TASK STATEMENT —
Repeat nothing but the line containing "Image resolution: width=1657" and the lines that follow it, up to and including the last line of the data below.

[Collected data]
***
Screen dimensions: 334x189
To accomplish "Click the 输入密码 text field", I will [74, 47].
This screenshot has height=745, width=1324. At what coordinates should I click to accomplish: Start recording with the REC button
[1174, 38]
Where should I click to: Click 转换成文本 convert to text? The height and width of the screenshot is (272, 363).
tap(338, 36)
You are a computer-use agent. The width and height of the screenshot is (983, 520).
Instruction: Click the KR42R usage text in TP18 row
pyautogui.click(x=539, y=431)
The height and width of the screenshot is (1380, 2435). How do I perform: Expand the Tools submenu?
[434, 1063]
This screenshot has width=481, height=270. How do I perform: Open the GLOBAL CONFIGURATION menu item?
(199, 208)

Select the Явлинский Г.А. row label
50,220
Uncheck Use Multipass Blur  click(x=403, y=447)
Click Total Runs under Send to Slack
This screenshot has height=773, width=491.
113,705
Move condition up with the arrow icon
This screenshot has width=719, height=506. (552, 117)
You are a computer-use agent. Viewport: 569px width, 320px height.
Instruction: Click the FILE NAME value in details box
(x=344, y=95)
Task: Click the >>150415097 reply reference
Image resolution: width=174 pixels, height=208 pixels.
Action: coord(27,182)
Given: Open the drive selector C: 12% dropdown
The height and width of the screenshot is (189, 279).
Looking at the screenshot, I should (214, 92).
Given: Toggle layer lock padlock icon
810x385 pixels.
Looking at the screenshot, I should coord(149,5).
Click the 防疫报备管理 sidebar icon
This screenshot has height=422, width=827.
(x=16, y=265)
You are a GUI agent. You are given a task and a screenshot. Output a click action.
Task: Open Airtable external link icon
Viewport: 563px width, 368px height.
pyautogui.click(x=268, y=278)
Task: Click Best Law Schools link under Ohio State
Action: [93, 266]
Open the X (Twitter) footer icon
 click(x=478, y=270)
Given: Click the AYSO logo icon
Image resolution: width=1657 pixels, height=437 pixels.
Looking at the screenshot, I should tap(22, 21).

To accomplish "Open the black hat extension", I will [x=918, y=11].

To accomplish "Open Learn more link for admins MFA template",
***
TASK OUTPUT —
Image resolution: width=1657 pixels, height=437 pixels.
Looking at the screenshot, I should tap(22, 21).

To accomplish "Open the black hat extension", I will [x=918, y=11].

To accomplish "Open Learn more link for admins MFA template",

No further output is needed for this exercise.